The Supreme Court reaffirmed Powell in U.S. Term Limits v. Thornton (1995). There the court invalidated an Arkansas state constitutional amendment that prohibited otherwise eligible candidates for Congress from appearing on the general election ballot if the candidate had previously served three terms in the House of Representatives or two terms in the Senate. Writing for the majority, Justice John Paul Stevens explained: “Allowing individual states to adopt their own qualifications for congressional service would be inconsistent with the Framers’ vision of a uniform National Legislature representing the people of the United States. If the qualifications set forth in the text of the Constitution are to be changed, that text must be amended.”

The Senate leadership - both Majority Leader Harry Reid, Nevada Democrat, and Minority Leader Mitch McConnell, Kentucky Republican - are committed to flouting their constitutional obligation to seat Sen.-designate Burris. President-elect Obama, a former professor of constitutional law at the University of Chicago, concurs in their lawlessness. Political expediency is their common North Star.

Majority Leader Reid worries that Mr. Burris might be a weak candidate to retain the Senate seat for Democrats when it comes up for election in 2010. Further, Mr. Burris’ loyalties will be to his unsavory benefactor, Gov. Rod R. Blagojevich, who is politically toxic to Mr. Reid and Mr. Obama. They would prefer a senator appointed by their political friend, Lt. Gov. Pat Quinn, who would succeed Mr. Blagojevich if the latter is impeached by the Illinois House and convicted by the state Senate.

A Gov. Quinn would be expected to withdraw Mr. Burris’ appointment (if he had not then been seated by the U.S. Senate) in favor of a more politically reliable and electable nominee.

Minority Leader McConnell desires to exclude Mr. Burris for equally unconstitutional motives. Republicans oppose any gubernatorial appointment because only Democrats would be considered - whether by Mr. Blagojevich or Mr. Quinn. They are urging the Illinois legislature to enact a law (permitted under the 17th Amendment of the U.S. Constitution) that would fill Mr. Obama’s vacated Senate seat by a special election which a Republican candidate might win.

Democrats plan to exclude Mr. Burris by enforcing a rule requiring that credentials presented by incoming senators be countersigned by both a state’s governor and secretary of state. The rule, however, is unconstitutional as applied to senators from states that do not require countersignatures. The Illinois secretary, Jesse White, has asserted that he will not sign Mr. Burris’ documents, but it is unclear whether Illinois law requires that endorsement or whether it may be arbitrarily withheld - questions currently before the Illinois Supreme Court.
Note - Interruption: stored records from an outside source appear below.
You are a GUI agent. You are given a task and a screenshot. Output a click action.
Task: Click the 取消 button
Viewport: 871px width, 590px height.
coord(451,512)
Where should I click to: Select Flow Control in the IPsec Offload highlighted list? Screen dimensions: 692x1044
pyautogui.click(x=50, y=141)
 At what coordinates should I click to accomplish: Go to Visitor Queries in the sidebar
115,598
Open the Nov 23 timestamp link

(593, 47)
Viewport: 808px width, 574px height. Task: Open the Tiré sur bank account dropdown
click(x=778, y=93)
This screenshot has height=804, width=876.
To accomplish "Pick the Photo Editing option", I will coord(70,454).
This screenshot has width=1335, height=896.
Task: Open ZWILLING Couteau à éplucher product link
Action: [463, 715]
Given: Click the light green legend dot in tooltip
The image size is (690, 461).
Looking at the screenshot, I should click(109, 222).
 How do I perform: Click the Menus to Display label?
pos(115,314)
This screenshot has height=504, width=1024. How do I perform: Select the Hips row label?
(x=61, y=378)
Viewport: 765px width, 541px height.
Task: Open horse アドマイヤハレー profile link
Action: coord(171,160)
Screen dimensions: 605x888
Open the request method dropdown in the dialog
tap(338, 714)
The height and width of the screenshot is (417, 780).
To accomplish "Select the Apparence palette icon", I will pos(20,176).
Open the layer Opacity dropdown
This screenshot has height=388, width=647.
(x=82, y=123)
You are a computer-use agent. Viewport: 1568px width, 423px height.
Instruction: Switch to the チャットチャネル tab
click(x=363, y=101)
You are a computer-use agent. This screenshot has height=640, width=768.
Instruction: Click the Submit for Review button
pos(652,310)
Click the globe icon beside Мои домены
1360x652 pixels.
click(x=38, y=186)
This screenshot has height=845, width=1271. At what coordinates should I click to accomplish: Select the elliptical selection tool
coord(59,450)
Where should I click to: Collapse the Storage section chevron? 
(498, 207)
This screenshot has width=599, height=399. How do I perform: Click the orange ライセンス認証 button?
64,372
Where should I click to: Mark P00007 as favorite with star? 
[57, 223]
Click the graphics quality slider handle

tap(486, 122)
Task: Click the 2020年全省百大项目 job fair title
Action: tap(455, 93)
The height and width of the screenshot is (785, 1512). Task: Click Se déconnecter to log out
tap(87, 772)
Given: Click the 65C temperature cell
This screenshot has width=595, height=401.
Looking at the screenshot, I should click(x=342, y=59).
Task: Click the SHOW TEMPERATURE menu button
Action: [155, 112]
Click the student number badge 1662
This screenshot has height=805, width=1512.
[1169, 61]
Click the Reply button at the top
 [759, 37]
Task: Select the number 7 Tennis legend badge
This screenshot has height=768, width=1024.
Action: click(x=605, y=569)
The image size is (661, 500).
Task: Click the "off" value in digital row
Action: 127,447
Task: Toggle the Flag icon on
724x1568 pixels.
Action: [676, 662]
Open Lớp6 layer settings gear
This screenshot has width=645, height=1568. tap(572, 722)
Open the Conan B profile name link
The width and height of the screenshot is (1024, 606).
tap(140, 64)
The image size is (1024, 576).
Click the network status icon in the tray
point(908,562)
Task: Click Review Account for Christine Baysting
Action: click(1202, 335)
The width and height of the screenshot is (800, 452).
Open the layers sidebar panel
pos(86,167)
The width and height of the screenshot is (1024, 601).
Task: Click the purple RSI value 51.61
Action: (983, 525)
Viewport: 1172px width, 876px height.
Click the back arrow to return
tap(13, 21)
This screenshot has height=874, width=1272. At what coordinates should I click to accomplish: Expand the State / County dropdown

If the countersignature strategy fails, Democrats plan to raise an objection to Mr. Burris’ swearing in on the Senate floor and have his qualifications referred to the Rules Committee for up to 90 days. Democrats hope Mr. Blagojevich would have then been replaced by Mr. Quinn, who would be expected to revoke Mr. Burris’ appointment.

Neither of these maneuvers to block Mr. Burris’ appointment enjoys a crumb of legal constitutional standing. That Mr. Blagojevich was under a dark criminal and impeachment cloud when he elevated Mr. Burris is beside the point. President William Jefferson Clinton did not forfeit his power to appoint, sign legislation or negotiate treaties during his impeachment ordeal. And Democrats are not questioning Mr. Blagojevich’s general authority to discharge his gubernatorial responsibilities until or unless he is impeached, convicted and removed from office. Mr. Burris’ appointment has been made a lone exception for partisan political reasons, simpliciter.

After all, as New York politician George Washington Plunkitt of Tammany Hall put it, “What’s the Constitution among friends?”

Bruce Fein is a constitutional lawyer with Bruce Fein & Associates Inc. and author of “Constitutional Peril: The Life and Death Struggle for our Constitution and Democracy.”